As U.S. escalates its trade war, American manufacturing suffered the consequences as orders fall to their lowest in over a year.

U.S. Manufacturing Cools as Gauge of Orders at One-Year Low
An employee uses a dolly to transport a Black Jack industrial fan at a Big Ass Fans LLC manufacturing facility in Lexington, Kentucky, U.S. (Photographer: Ty Wright/Bloomberg)  

(Bloomberg) -- Growth in U.S. manufacturing cooled by more than expected in July as a gauge of new orders fell to the lowest in more than a year, amid persistent concerns over the fallout from a trade war, data from the Institute for Supply Management showed Wednesday.

Highlights of ISM Manufacturing (July)

  • Factory index dropped to 58.1 (est. 59.4), three-month low, from 60.2 in June; readings above 50 indicate expansion
  • Gauge of new orders declined to 60.2, the lowest since May 2017, from 63.5
  • Measure of production declined to 58.5 from 62.3; employment gauge edged up to 56.5 from 56
  • Prices-paid gauge fell to 73.2, lowest since January, from 76.8

Key Takeaways

ISM survey respondents were “overwhelmingly concerned” about how tariffs and retaliatory actions will affect their business, survey chair Timothy Fiore said in a statement. Disruptions on steel and aluminum, as well as transportation difficulties, are continuing, the group said.

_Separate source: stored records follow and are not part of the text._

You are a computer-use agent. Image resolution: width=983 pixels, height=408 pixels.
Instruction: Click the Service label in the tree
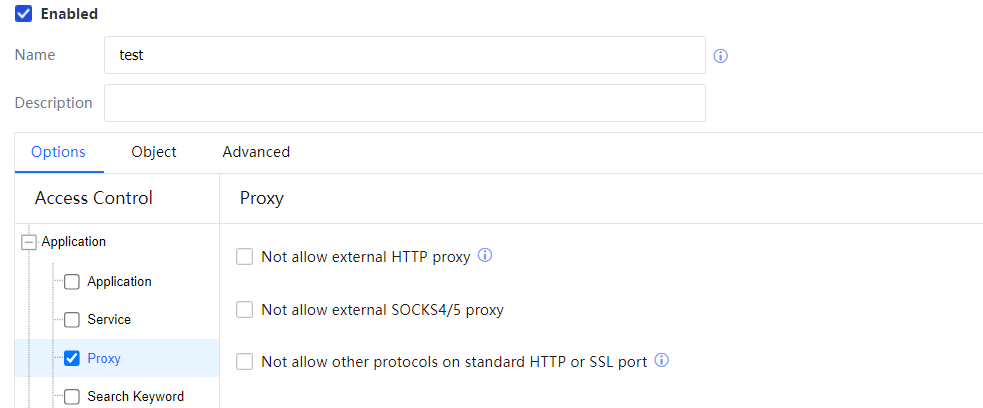point(109,320)

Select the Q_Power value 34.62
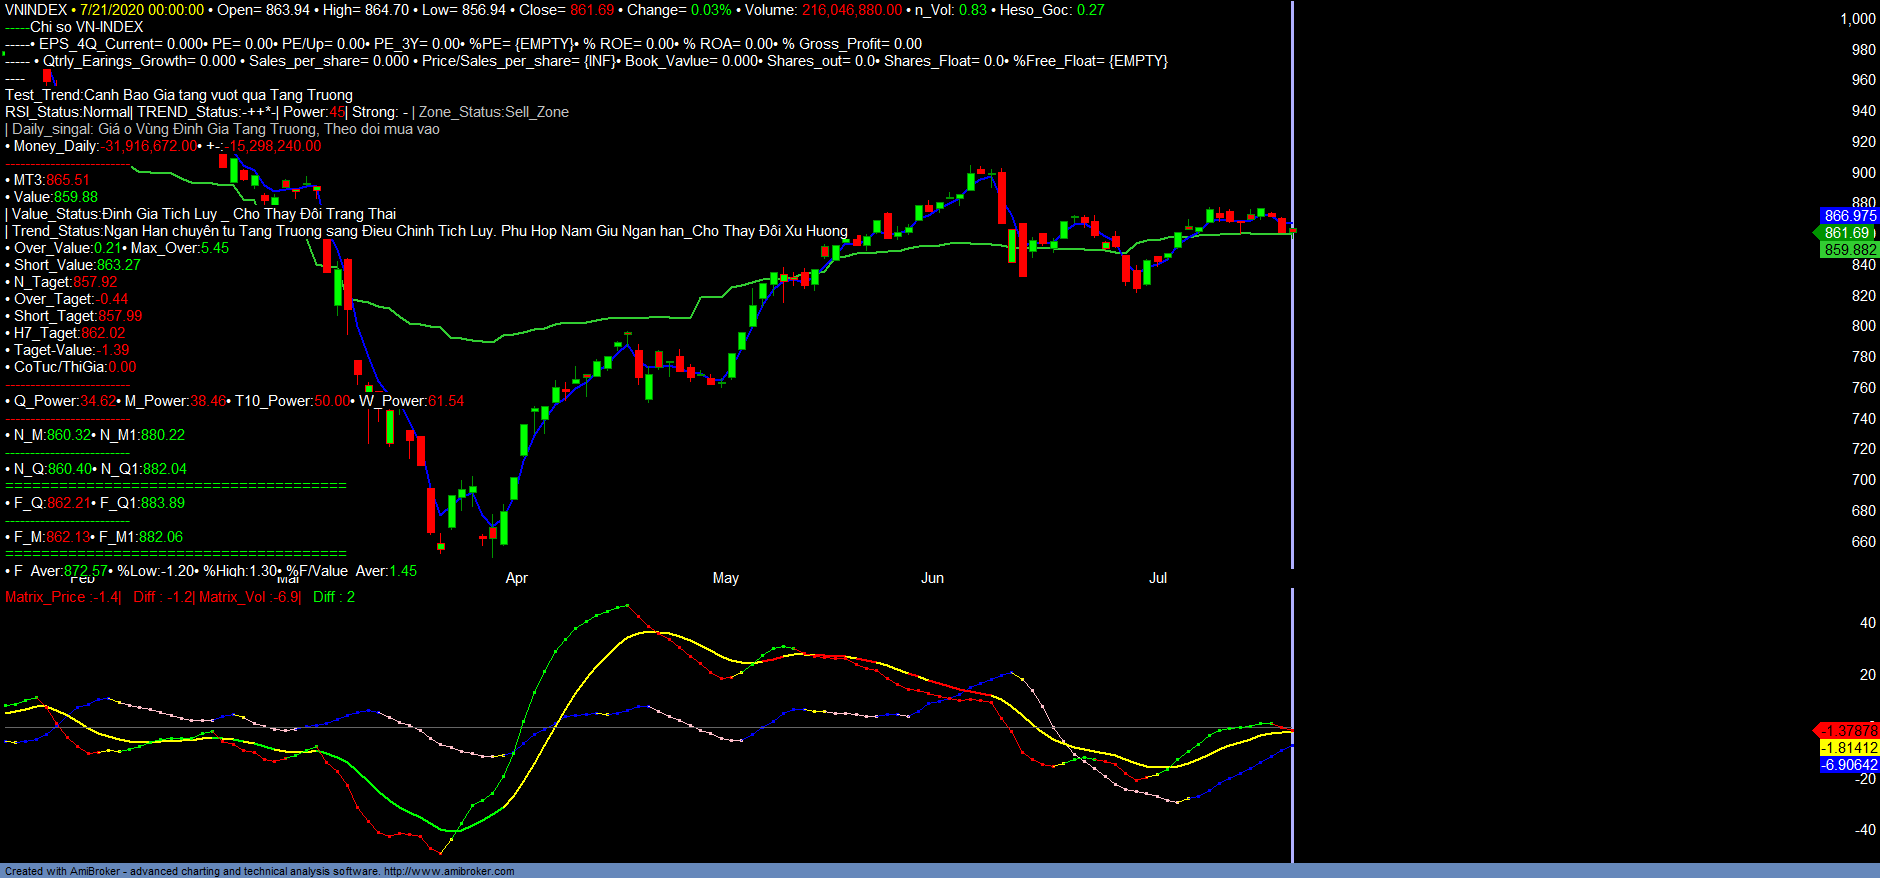pos(98,401)
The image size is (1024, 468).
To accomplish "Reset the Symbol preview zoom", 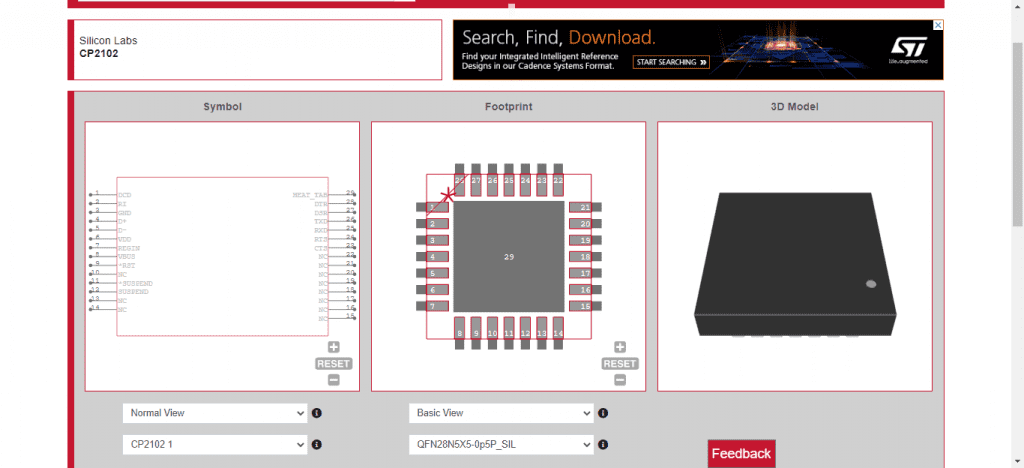I will (x=333, y=363).
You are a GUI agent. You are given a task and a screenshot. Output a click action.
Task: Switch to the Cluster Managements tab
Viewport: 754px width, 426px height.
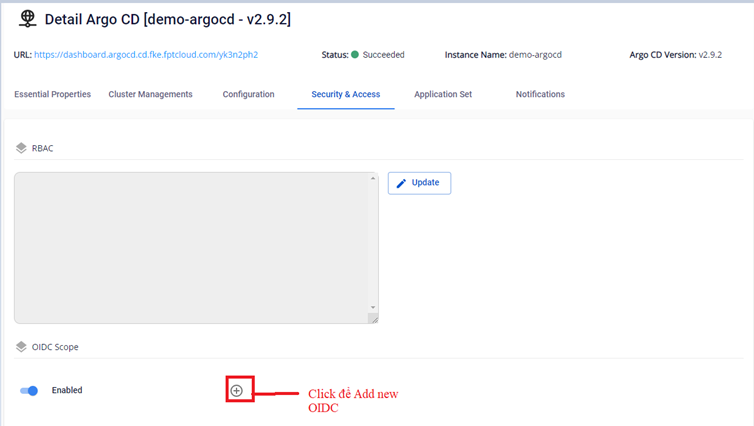point(150,94)
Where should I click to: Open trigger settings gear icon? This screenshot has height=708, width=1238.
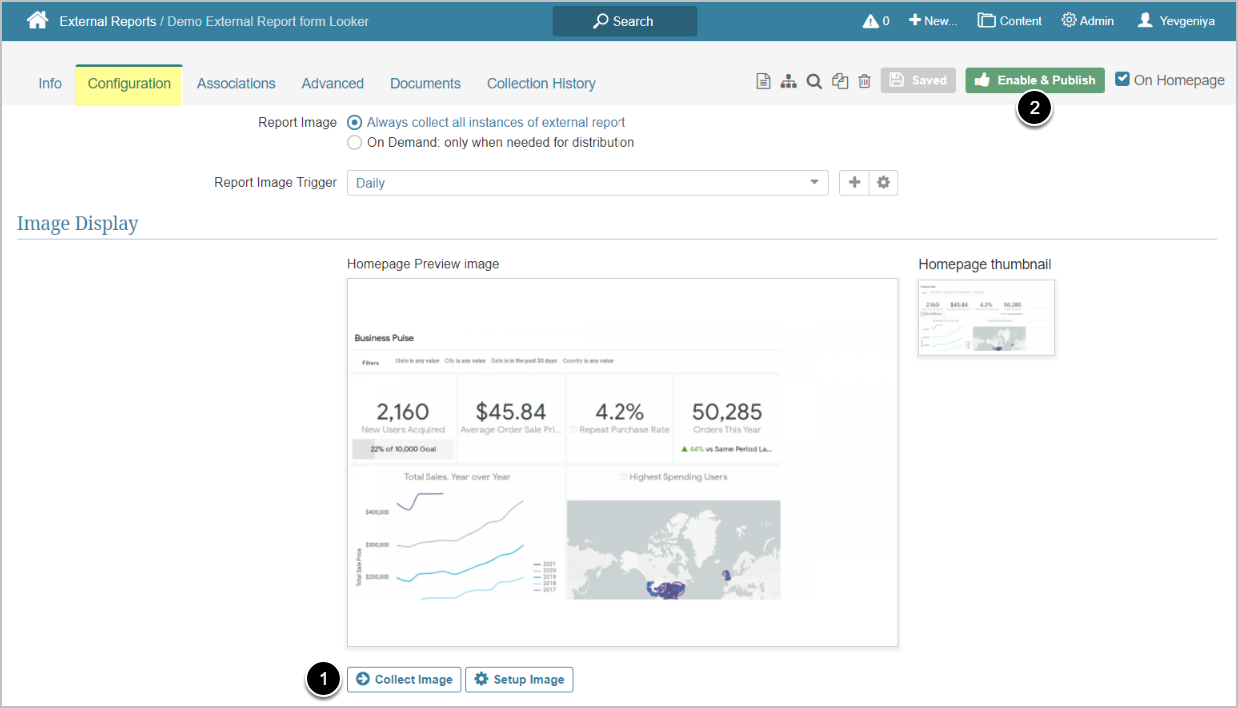pos(883,183)
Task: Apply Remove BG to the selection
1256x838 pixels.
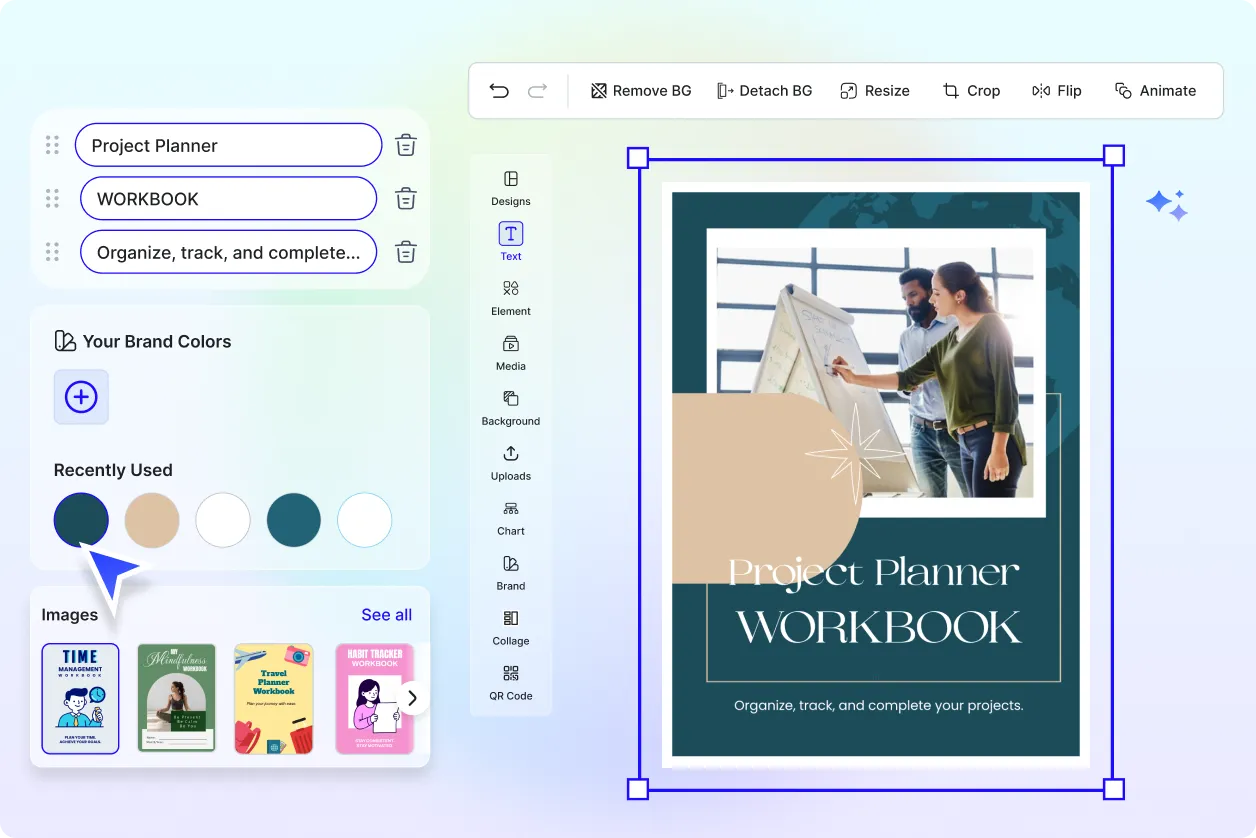Action: (640, 90)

Even with a step down in output and orders, the July index was higher than the 57.4 average for all of 2017 and is still consistent with expansion in manufacturing at the start of the second half following a quarter with the fastest pace of economic growth since 2014.

The ISM results were weighed down by declines in several gauges that indicate an easing of capacity constraints on American factories. Delivery times quickened a bit, while the purchasing managers group’s measure of order backlogs declined by the most since 2015. That may help explain some of the cooling in prices paid, though the gauge remains elevated.

In prior months, supply issues in part may have reflected producers’ rush to buy materials ahead of President Donald Trump’s planned tariffs on products from China and levies on steel and aluminum from around the world. The industry faces the risk that trade tensions may persist and erode business confidence, even though lower taxes are providing a boost.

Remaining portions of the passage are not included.